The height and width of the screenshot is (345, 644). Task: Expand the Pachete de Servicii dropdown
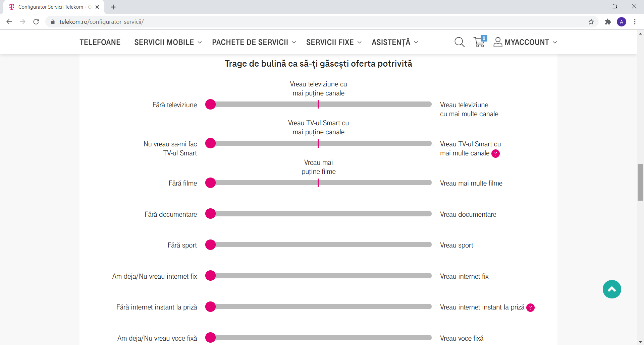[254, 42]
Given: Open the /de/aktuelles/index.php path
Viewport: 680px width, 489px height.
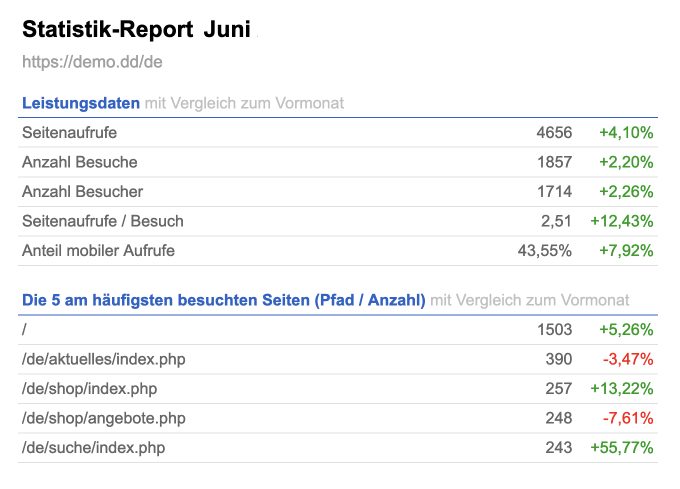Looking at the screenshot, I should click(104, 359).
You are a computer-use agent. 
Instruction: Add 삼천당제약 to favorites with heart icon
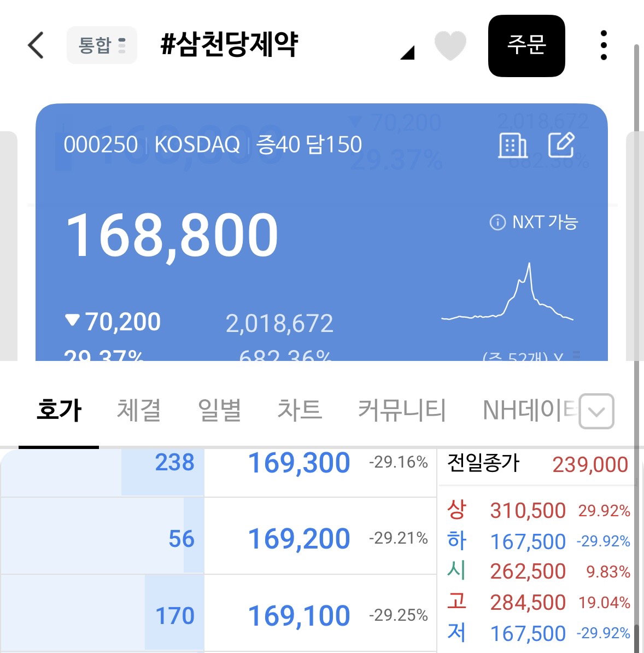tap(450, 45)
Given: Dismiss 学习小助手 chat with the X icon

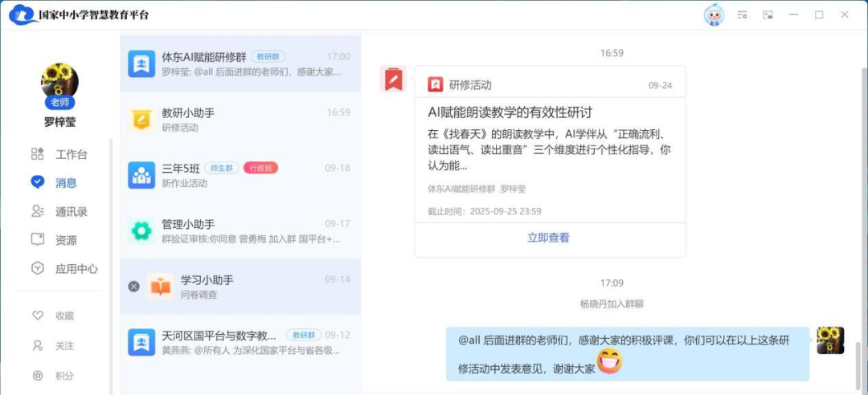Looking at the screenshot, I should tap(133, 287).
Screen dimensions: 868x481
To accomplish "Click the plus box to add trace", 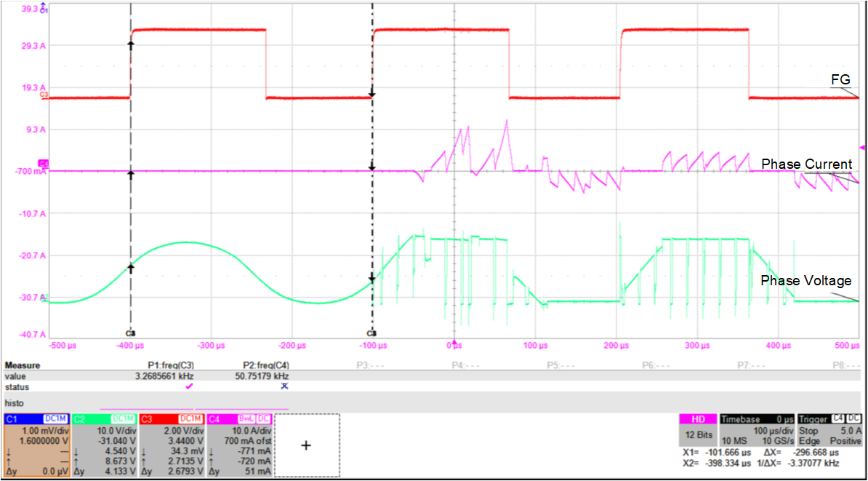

__Work required__
From the line that contains "Instruction: Add 삼천당제약" to the end of the material above, output every line exactly, both ends included, but leave out any pictures.

__Answer space__
Instruction: Add 삼천당제약 to favorites with heart icon
tap(450, 45)
Given: Dismiss 学习小助手 chat with the X icon

Looking at the screenshot, I should tap(133, 287).
Screen dimensions: 868x481
To accomplish "Click the plus box to add trace", 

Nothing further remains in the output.